Where the line containing "You are a GUI" appears below, begin there and reproduce each line exactly through the last one, omitting pictures.

[Opening INPUT RECORDS section]

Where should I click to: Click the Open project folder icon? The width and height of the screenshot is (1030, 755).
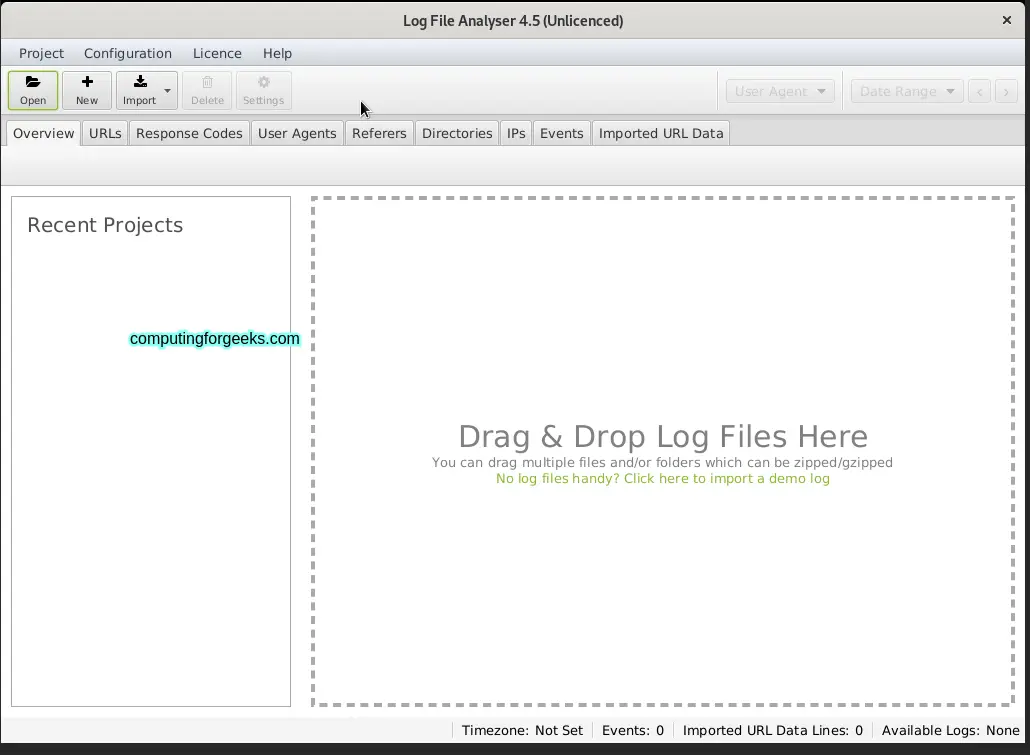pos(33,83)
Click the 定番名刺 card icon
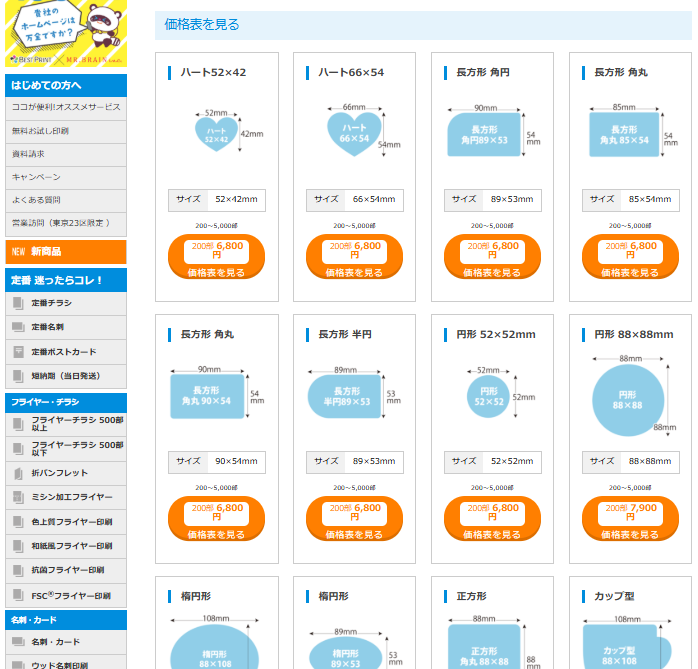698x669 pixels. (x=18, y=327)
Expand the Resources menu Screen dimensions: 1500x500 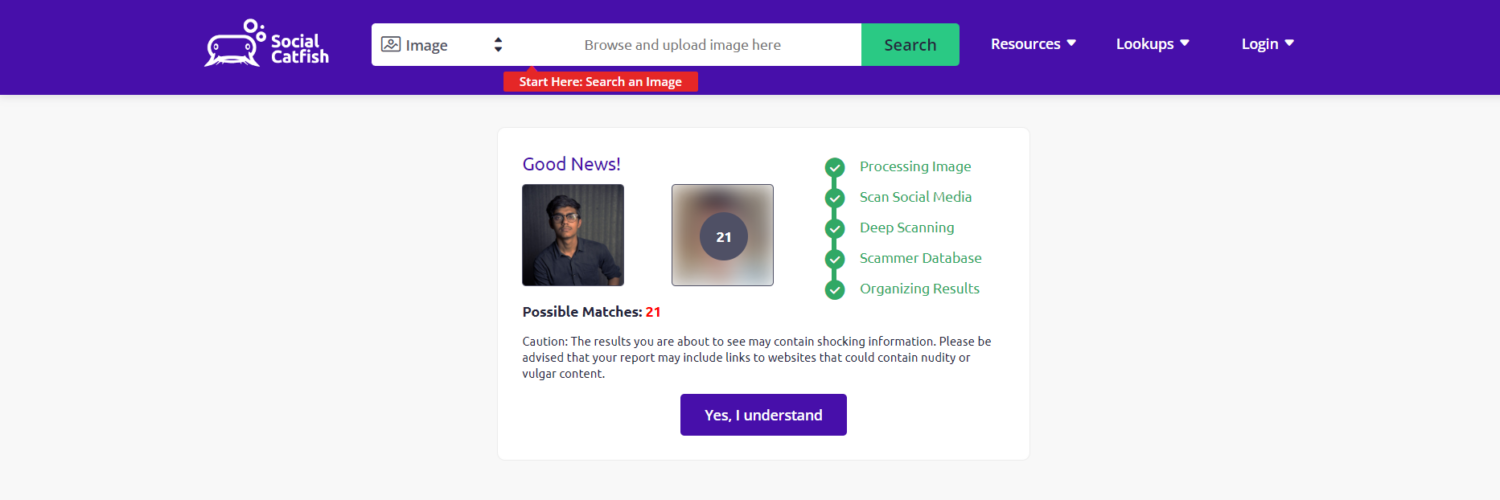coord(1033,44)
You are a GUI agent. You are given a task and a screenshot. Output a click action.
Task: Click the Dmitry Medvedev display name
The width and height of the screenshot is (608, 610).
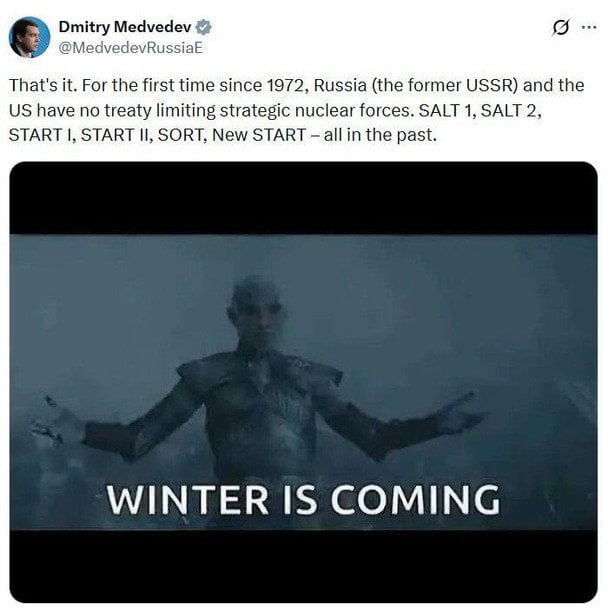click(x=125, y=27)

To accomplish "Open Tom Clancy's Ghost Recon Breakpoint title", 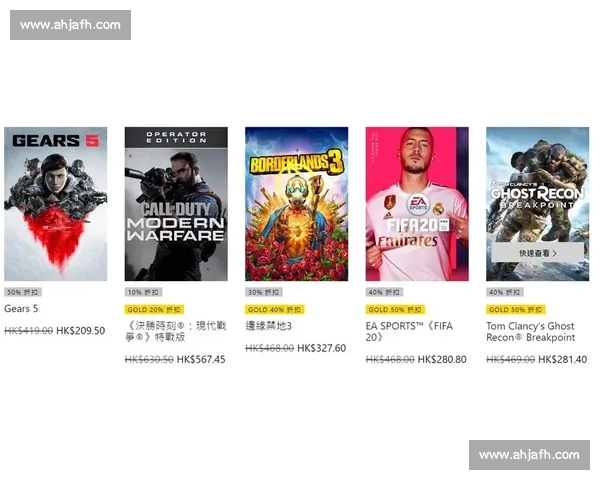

[Closing INPUT RECORDS section]

RESPONSE AREA:
You are a GUI agent. You are given a task and a screenshot. Output a click action.
Task: Click the Dmitry Medvedev display name
The width and height of the screenshot is (608, 610).
click(x=125, y=27)

To accomplish "Open Tom Clancy's Ghost Recon Breakpoint title", 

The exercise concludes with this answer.